---------- DATA TO PROCESS
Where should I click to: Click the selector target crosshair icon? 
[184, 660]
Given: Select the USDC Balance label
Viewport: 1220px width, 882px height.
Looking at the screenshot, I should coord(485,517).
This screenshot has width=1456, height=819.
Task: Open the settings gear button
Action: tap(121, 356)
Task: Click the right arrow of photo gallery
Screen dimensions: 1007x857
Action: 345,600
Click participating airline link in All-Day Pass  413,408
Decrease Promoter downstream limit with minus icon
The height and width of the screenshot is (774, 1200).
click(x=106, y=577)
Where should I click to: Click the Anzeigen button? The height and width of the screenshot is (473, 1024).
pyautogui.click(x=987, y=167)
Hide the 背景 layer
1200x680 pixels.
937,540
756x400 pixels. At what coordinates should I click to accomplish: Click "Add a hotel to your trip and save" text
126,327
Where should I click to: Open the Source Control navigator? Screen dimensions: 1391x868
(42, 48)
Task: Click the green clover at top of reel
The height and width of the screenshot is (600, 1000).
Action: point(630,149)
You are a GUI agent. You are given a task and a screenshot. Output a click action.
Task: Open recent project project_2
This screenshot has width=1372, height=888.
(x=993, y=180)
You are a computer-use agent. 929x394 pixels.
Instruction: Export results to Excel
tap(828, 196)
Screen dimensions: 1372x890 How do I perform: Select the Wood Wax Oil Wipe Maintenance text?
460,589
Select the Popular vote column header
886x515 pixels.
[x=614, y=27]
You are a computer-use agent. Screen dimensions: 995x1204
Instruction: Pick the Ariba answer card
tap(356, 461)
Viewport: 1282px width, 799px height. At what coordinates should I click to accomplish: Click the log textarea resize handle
--------------------
[WHAT THE TASK ASKS]: Copy the records above, replacing each occurrence of "Screen dimensions:" with "Screen size:" and keeping all other text unchanged.

[ANSWER TO THIS TASK]:
Where should I click to: Click the selector target crosshair icon? 
[184, 660]
Given: Select the USDC Balance label
Viewport: 1220px width, 882px height.
Looking at the screenshot, I should coord(485,517).
This screenshot has width=1456, height=819.
Task: Open the settings gear button
Action: tap(121, 356)
Task: Click the right arrow of photo gallery
Screen size: 1007x857
Action: 345,600
Click participating airline link in All-Day Pass  413,408
Decrease Promoter downstream limit with minus icon
The height and width of the screenshot is (774, 1200).
click(x=106, y=577)
Where should I click to: Click the Anzeigen button? The height and width of the screenshot is (473, 1024).
pyautogui.click(x=987, y=167)
Hide the 背景 layer
1200x680 pixels.
937,540
756x400 pixels. At what coordinates should I click to accomplish: Click "Add a hotel to your trip and save" text
126,327
Where should I click to: Open the Source Control navigator? Screen size: 1391x868
(42, 48)
Task: Click the green clover at top of reel
The height and width of the screenshot is (600, 1000).
Action: point(630,149)
You are a GUI agent. You are given a task and a screenshot. Output a click action.
Task: Open recent project project_2
This screenshot has width=1372, height=888.
(x=993, y=180)
You are a computer-use agent. 929x394 pixels.
Instruction: Export results to Excel
tap(828, 196)
Screen size: 1372x890 How do I perform: Select the Wood Wax Oil Wipe Maintenance text?
460,589
Select the Popular vote column header
886x515 pixels.
[x=614, y=27]
You are a computer-use agent. Screen size: 995x1204
Instruction: Pick the Ariba answer card
tap(356, 461)
Viewport: 1282px width, 799px height. At what coordinates should I click to accomplish: Click the log textarea resize handle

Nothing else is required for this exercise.